Titel: Nationalstrasse
OT: Narodni Trida
Autor: Jaroslav Rudis
Übersetzt aus dem Tschechischen von: Eva Profousova
Verlag: Luchterhand
Erschienen: März 2016
Seitenzahl: 159
ISBN-10: 3630874428
ISBN-13: 978-3630874425
Preis: 14.99 EUR
Das sagt der Klappentext:
Vandam war einer von denen, die es losgetreten haben am 17. November 1989, als unten in der Prager Altstadt auf der Nationalstraße die samtene Revolution ins Rollen kam, die einige Wochen später das kommunistische Regime hinwegfegte. Damals war Vandam ein junger Polizist, ein Vorstadt-Held oben in der Plattenbausiedlung des neuen Prag, die dem Wald abgetrotzt mitten in rauer Natur liegt. Dort oben haben sie als kleine Jungs heimlich Krieg gespielt, dort hat Vandam nach seinem Vater gesucht, wenn der wieder einmal angedroht hatte, er würde sich erhängen, bis er am Ende doch übers Balkongeländer sprang. Fünfundzwanzig Jahre später wohnt Vandam immer noch in der Plattenbausiedlung seiner Kindheit. Längst ist er kein Held mehr, sondern ein Verlierer: Wegen Gewaltexzessen aus dem Polizeidienst entfernt, prügelt er sich als einsamer Schläger durch Tage und Nächte und hebt im Fußballstadion regelmäßig die rechte Hand zum Hitlergruß. "Ich bin ein Römer.

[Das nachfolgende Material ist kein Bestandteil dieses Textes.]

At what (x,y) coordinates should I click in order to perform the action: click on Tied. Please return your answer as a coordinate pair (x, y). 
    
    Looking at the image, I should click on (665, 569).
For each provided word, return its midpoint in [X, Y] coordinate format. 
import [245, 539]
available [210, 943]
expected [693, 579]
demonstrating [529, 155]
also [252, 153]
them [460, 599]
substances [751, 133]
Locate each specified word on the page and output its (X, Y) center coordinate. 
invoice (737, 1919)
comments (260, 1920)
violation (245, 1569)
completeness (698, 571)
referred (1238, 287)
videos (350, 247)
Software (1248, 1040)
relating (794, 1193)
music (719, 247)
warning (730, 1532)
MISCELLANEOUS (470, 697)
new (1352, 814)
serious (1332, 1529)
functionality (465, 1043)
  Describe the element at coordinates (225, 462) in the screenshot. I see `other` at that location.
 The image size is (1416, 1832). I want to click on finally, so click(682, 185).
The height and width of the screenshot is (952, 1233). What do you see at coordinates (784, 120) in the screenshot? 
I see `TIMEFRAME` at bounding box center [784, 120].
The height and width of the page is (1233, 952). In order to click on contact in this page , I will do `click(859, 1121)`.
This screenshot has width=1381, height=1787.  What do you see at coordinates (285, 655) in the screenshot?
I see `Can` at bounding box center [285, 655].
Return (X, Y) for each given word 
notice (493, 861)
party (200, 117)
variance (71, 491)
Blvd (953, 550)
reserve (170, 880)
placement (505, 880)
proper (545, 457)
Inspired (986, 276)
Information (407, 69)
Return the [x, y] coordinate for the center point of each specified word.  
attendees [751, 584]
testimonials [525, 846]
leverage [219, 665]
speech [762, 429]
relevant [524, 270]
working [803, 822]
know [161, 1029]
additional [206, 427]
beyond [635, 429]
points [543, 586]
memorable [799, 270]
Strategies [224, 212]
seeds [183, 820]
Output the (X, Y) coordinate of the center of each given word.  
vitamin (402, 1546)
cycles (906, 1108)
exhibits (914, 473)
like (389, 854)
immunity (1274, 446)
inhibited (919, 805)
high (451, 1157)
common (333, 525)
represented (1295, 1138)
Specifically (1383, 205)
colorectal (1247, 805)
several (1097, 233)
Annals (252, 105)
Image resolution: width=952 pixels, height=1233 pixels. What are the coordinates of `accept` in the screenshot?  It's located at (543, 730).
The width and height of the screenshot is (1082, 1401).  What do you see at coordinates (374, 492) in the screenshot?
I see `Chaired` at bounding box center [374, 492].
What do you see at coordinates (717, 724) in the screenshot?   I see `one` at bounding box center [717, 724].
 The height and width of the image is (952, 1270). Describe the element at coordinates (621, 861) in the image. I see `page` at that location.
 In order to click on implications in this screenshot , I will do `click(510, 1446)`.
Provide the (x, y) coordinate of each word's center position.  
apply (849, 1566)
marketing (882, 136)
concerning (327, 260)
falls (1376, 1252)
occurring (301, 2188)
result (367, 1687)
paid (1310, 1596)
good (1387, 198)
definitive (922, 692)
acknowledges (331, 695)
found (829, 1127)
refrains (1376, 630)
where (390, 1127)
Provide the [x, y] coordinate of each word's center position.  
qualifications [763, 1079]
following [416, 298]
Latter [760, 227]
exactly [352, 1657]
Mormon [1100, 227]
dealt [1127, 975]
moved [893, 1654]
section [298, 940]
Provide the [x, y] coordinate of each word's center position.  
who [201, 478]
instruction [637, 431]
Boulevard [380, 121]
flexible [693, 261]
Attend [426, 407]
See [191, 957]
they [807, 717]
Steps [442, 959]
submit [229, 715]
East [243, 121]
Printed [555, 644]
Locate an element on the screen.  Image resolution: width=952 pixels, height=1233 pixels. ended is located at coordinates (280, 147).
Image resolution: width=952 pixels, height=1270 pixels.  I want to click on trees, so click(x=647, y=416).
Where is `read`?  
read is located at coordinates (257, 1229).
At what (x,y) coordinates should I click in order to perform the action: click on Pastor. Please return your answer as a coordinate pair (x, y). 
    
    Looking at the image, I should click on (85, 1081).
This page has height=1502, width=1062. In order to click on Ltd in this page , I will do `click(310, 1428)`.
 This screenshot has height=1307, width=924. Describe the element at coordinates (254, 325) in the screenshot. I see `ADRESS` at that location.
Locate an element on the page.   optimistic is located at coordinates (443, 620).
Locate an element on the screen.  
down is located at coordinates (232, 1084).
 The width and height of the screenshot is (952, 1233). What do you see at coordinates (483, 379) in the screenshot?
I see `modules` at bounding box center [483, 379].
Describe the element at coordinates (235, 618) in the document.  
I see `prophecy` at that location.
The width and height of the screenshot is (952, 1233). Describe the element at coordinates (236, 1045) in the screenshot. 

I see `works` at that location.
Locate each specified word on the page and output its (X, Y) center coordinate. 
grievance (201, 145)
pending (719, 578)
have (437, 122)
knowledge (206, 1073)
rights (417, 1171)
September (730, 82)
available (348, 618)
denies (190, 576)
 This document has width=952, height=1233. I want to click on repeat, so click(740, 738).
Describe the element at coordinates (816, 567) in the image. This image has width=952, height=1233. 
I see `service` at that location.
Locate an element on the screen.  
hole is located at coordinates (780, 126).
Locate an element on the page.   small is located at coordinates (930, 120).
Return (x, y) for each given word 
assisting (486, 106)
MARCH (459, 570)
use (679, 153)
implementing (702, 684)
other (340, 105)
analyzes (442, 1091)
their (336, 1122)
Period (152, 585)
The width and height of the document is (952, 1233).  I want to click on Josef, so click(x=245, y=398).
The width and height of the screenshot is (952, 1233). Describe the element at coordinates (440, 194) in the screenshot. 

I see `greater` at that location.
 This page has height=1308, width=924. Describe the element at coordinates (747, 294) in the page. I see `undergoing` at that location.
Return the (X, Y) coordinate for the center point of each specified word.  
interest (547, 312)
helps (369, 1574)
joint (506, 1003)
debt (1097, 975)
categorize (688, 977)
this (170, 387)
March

Kein Nazi. Warum sollte man in Europa nicht mit dem römischen Gruß grüßen dürfen? Ich bin ein Europäer. Ihr etwa nicht? Heil dem Volk! Heil Europa! Neger raus. Zigos raus. Sozialschmarotzer raus. Schwuchteln raus. Böhmen den Tschechen."
Der Autor:
Jaroslav Rudis wurde 1972 geboren. Er schrieb auch die Romane „Grandhotel“ und „ Der Himmel unter Berlin“.
Meine Meinung:
Genaugenommen ist das hier der Monolog eines Schlägers, jemand der meint Fäuste würden Argumente ersetzen und ggf. auch Probleme lösen. Dabei aber ist Vandam ein Loser, der aber offenbar noch nicht begriffen hat, dass er ziemlich weit unten angekommen ist. Aber er ist auch Fatalist, Illusionen macht er sich schon lange nicht mehr.
Jaroslav Rudis benutzt hier Sprache sehr sparsam, wobei das nicht abwertend gemeint – nein, ganz im Gegenteil. Wahrscheinlich kann man diesen Monolog eben auch nur in der Sprache schreiben, der sich der Autor hier bedient.
Es ist auch ein Monolog des Scheiterns und der Perspektivlosigkeit. Selbst den Silberstreif am Hoffnungshorizont mag Vandam nicht zu erkennen. Er findet sich also mit dem ab was ist, versucht nicht es zu ändern – sondern lässt lieber seine Fäuste sprechen.
Ein lesenswerter Roman, der insbesondere durch seine knappe und sparsame Sprache das notwendige Atmosphärische schafft. 6 Eulenpunkte.